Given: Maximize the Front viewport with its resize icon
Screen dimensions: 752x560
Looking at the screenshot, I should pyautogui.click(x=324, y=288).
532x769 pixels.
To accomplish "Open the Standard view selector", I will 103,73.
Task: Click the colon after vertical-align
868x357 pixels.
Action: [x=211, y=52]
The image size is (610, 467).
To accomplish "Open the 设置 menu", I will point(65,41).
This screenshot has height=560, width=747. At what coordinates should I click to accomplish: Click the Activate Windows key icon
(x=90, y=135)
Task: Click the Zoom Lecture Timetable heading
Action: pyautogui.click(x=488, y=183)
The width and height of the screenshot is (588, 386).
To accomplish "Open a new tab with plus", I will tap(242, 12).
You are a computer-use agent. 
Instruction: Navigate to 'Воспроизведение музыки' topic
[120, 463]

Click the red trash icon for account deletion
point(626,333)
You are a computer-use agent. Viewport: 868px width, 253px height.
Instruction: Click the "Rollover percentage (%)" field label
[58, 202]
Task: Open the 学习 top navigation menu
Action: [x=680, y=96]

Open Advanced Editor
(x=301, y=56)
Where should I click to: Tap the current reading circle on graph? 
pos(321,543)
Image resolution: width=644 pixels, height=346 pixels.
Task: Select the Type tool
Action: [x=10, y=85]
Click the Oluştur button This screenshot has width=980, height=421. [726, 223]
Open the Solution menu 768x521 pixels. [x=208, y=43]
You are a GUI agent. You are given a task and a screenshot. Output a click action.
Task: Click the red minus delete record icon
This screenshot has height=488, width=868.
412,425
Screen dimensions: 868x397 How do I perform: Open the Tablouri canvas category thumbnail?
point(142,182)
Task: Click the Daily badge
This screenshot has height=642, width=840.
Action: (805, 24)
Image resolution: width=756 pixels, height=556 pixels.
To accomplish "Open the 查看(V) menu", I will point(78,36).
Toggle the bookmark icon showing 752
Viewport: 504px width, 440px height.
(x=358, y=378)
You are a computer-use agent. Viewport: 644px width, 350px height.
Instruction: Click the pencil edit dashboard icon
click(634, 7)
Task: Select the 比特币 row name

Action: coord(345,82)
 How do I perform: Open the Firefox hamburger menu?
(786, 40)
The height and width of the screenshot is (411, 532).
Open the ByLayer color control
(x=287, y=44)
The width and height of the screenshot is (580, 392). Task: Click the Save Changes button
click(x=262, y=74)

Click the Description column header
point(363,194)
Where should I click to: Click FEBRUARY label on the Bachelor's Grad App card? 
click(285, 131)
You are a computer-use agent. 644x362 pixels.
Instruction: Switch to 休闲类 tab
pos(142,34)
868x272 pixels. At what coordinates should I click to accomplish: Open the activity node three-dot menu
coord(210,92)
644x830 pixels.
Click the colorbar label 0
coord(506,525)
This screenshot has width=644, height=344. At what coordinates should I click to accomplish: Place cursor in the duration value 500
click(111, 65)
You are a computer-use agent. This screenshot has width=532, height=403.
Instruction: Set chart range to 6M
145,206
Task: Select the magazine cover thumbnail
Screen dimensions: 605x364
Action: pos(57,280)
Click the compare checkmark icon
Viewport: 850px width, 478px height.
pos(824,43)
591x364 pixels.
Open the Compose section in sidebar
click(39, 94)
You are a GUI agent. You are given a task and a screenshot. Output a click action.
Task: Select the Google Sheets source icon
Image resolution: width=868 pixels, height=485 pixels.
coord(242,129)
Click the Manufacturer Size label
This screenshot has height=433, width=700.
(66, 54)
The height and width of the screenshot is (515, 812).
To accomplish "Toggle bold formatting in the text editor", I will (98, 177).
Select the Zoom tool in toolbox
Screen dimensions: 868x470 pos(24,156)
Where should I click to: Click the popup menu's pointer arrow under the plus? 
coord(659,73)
########################################
*Problem:* Go through the listing above and reproduce all of it exactly.

*Task solution:*
Given: Maximize the Front viewport with its resize icon
Screen dimensions: 752x560
Looking at the screenshot, I should pyautogui.click(x=324, y=288).
532x769 pixels.
To accomplish "Open the Standard view selector", I will 103,73.
Task: Click the colon after vertical-align
868x357 pixels.
Action: [x=211, y=52]
The image size is (610, 467).
To accomplish "Open the 设置 menu", I will point(65,41).
This screenshot has height=560, width=747. At what coordinates should I click to accomplish: Click the Activate Windows key icon
(x=90, y=135)
Task: Click the Zoom Lecture Timetable heading
Action: pyautogui.click(x=488, y=183)
The width and height of the screenshot is (588, 386).
To accomplish "Open a new tab with plus", I will tap(242, 12).
You are a computer-use agent. 
Instruction: Navigate to 'Воспроизведение музыки' topic
[120, 463]

Click the red trash icon for account deletion
point(626,333)
You are a computer-use agent. Viewport: 868px width, 253px height.
Instruction: Click the "Rollover percentage (%)" field label
[58, 202]
Task: Open the 学习 top navigation menu
Action: [x=680, y=96]

Open Advanced Editor
(x=301, y=56)
Where should I click to: Tap the current reading circle on graph? 
pos(321,543)
Image resolution: width=644 pixels, height=346 pixels.
Task: Select the Type tool
Action: [x=10, y=85]
Click the Oluştur button This screenshot has width=980, height=421. [726, 223]
Open the Solution menu 768x521 pixels. [x=208, y=43]
You are a GUI agent. You are given a task and a screenshot. Output a click action.
Task: Click the red minus delete record icon
This screenshot has height=488, width=868.
412,425
Screen dimensions: 868x397 How do I perform: Open the Tablouri canvas category thumbnail?
point(142,182)
Task: Click the Daily badge
This screenshot has height=642, width=840.
Action: (805, 24)
Image resolution: width=756 pixels, height=556 pixels.
To accomplish "Open the 查看(V) menu", I will point(78,36).
Toggle the bookmark icon showing 752
Viewport: 504px width, 440px height.
(x=358, y=378)
You are a computer-use agent. Viewport: 644px width, 350px height.
Instruction: Click the pencil edit dashboard icon
click(634, 7)
Task: Select the 比特币 row name

Action: coord(345,82)
 How do I perform: Open the Firefox hamburger menu?
(786, 40)
The height and width of the screenshot is (411, 532).
Open the ByLayer color control
(x=287, y=44)
The width and height of the screenshot is (580, 392). Task: Click the Save Changes button
click(x=262, y=74)

Click the Description column header
point(363,194)
Where should I click to: Click FEBRUARY label on the Bachelor's Grad App card? 
click(285, 131)
You are a computer-use agent. 644x362 pixels.
Instruction: Switch to 休闲类 tab
pos(142,34)
868x272 pixels. At what coordinates should I click to accomplish: Open the activity node three-dot menu
coord(210,92)
644x830 pixels.
Click the colorbar label 0
coord(506,525)
This screenshot has width=644, height=344. At what coordinates should I click to accomplish: Place cursor in the duration value 500
click(111, 65)
You are a computer-use agent. This screenshot has width=532, height=403.
Instruction: Set chart range to 6M
145,206
Task: Select the magazine cover thumbnail
Screen dimensions: 605x364
Action: pos(57,280)
Click the compare checkmark icon
Viewport: 850px width, 478px height.
pos(824,43)
591x364 pixels.
Open the Compose section in sidebar
click(39, 94)
You are a GUI agent. You are given a task and a screenshot. Output a click action.
Task: Select the Google Sheets source icon
Image resolution: width=868 pixels, height=485 pixels.
coord(242,129)
Click the Manufacturer Size label
This screenshot has height=433, width=700.
(66, 54)
The height and width of the screenshot is (515, 812).
To accomplish "Toggle bold formatting in the text editor", I will (98, 177).
Select the Zoom tool in toolbox
Screen dimensions: 868x470 pos(24,156)
Where should I click to: Click the popup menu's pointer arrow under the plus? 
coord(659,73)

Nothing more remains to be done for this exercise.